Kememkeu menginformasikan telah menyusun lini masa program kerja 3C dari tahun ke tahun. Salah satunya, penerapan teknologi voice biometrics untuk keamanan dan kerahasiaan data wajib pajak. Teknologi ini merupakan teknologi canggih untuk memudahkan proses autentikasi suara dalam panggilan telepon.

Di tahun terakhir, yakni pada 2024 nanti seluruh layanan DJP akan bertumpu pada sistem otomatis dengan pusat kontak sebagai pendukung layanan. Kemenkeu mengisyaratkan setidaknya ada manfaat manfaat digitalisasi layanan DJP selain efektivitas dan efisiensi.

Manfaat digitalisasi DJP

Pertama, pengembangannya disesuaikan dengan kebutuhan proses bisnis pelayanan di DJP serta mengikuti perkembangan teknologi.

Kedua, biaya pengembangan awal yang lebih dapat direalisasikan dan memaksimalkan teknologi perpajakan terkini melalui sinkronisasi dengan Core Tax Administration System (CTAS).

Perlu dicermati, Kemenkeu telah membentuk Tim Pelaksana Pembaruan Sistem Inti Administrasi Perpajakan. Salah satu tugasnya yaitu mengadakan sistem informasi DJP yang baru dan andal. Sistem baru ini akan menggantikan sistem informasi yang dimiliki DJP saat ini dan telah usang.

Ketiga, implementasi digitalisasi layanan dapat dilakukan dalam jangka waktu yang lebih cepat dengan mengedepankan efisiensi biaya pada organisasi dan pengguna layanan. 

Keempat, meningkatkan kepuasan pengguna layanan perpajakan, kepatuhan wajib pajak, dan menyederhanakan administrasi perpajakan.  
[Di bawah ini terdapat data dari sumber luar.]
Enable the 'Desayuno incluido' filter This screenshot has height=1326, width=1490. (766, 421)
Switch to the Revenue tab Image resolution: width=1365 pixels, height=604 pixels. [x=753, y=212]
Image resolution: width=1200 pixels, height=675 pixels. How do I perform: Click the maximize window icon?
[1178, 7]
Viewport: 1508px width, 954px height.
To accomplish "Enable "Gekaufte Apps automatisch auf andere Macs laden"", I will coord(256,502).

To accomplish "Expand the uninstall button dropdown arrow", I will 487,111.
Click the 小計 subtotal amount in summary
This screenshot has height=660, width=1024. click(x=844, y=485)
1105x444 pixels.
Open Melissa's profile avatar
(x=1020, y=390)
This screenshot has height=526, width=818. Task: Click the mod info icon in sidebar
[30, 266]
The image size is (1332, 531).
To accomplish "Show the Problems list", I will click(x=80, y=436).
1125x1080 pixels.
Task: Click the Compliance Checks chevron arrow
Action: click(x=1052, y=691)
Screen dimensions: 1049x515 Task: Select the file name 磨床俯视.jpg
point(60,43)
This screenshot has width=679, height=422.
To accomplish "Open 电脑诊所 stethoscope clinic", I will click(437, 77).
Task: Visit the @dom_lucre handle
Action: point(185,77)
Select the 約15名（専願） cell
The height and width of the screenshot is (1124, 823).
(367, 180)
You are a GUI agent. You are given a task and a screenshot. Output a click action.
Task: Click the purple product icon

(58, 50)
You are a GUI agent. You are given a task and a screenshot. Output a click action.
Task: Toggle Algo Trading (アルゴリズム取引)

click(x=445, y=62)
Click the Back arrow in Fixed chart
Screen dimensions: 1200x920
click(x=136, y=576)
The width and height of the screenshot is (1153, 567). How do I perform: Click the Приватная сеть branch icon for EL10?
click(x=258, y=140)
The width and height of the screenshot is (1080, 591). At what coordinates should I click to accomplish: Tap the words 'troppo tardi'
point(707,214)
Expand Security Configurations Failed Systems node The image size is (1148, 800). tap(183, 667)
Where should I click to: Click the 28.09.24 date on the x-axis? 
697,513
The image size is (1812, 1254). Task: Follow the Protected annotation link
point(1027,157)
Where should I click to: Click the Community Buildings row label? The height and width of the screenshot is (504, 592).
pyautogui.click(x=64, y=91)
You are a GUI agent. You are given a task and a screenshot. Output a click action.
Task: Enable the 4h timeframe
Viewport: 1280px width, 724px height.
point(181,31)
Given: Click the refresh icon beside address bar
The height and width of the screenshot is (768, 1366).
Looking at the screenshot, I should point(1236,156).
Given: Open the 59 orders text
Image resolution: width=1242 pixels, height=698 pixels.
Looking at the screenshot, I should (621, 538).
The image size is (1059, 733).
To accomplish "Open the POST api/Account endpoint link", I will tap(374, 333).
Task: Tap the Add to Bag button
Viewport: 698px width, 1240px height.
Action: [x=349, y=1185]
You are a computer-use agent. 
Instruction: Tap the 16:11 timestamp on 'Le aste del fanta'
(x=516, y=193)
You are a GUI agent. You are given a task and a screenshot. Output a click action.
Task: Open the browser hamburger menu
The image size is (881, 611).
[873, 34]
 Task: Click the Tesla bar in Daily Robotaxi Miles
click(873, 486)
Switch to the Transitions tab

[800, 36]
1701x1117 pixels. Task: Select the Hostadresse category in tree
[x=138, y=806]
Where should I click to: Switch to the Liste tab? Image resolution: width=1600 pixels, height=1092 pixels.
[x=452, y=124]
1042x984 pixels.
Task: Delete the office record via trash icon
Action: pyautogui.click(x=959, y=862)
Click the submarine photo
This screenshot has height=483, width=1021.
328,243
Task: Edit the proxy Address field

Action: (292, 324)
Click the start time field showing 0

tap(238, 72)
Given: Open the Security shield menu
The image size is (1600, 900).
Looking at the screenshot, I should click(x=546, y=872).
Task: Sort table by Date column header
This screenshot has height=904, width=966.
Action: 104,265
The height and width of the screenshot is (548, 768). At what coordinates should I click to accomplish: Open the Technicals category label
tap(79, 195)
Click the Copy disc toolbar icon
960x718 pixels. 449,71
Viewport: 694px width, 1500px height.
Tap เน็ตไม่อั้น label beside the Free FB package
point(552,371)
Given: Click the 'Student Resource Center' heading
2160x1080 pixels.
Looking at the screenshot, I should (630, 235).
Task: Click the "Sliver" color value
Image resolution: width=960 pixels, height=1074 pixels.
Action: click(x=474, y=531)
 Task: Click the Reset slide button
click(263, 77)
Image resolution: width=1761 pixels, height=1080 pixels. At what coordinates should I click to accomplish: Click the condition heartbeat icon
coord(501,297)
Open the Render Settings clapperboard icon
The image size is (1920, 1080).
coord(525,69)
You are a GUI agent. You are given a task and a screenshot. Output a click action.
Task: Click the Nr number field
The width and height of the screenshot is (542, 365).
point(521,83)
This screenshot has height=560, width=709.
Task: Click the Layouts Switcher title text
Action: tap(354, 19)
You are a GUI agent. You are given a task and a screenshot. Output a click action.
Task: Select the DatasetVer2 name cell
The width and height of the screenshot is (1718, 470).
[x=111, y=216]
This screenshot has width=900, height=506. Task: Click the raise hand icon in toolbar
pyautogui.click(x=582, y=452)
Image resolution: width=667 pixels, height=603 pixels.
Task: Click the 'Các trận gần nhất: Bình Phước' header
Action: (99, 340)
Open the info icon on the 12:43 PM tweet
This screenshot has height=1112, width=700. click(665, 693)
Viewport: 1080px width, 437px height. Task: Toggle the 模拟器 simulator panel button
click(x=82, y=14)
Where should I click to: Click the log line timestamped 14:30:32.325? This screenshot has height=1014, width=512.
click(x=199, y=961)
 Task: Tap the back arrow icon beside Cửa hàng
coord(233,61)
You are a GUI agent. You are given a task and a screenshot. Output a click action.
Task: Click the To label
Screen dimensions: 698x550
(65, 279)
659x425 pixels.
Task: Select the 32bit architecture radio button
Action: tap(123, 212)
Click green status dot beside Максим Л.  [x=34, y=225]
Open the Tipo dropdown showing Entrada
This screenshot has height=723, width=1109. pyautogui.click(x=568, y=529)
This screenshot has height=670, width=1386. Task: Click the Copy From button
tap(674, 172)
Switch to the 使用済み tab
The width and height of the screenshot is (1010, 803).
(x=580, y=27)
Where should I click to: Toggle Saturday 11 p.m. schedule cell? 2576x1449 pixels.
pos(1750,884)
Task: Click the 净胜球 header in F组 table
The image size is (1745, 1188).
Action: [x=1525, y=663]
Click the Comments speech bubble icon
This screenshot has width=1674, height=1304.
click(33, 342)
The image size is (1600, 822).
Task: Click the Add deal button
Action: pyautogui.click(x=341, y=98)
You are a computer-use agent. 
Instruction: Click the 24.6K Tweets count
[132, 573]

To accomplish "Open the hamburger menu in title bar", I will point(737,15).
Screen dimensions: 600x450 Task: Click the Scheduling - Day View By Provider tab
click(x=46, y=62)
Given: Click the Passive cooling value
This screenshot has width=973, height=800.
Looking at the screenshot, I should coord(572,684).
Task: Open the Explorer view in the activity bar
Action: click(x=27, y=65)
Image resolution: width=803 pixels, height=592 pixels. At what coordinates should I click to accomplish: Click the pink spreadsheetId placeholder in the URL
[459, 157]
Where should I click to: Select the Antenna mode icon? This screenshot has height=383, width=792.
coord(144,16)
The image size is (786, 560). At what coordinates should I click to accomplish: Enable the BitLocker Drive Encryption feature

Kelilma, memberikan keseragaman kebijakan pelayanan perpajakan memudahkan pengawasan penyelesaian permohonan wajib pajak, dan memberikan pilihan kepada pengguna layanan dalam kondisi tertentu.

Berdasarkan data APBN 2020 hingga akhir November realisasi penerimaan pajak sebesar Rp 925,3 triliun. Angkat tersebut baru mencapai 76,8% dari target akhir tahun yang telah diamatkan dalam Perpres 72/2020 sebesar Rp 1.198,8 triliun.

Secara rinci hingga November 2020, komponen penerimaan pajak penghasilan (PPh) migas sebesar Rp 29,2 triliun, kontraksi hingga 44,8% dibandingkan realisasi di periode sama tahun lalu senilai Rp 52,8 triliun. Sementara, pajak non-migas sepanjang Januari-November 2020 realisasinya sebesar Rp 896,2 triliun, tumbuh minus 17,3% year on year (yoy).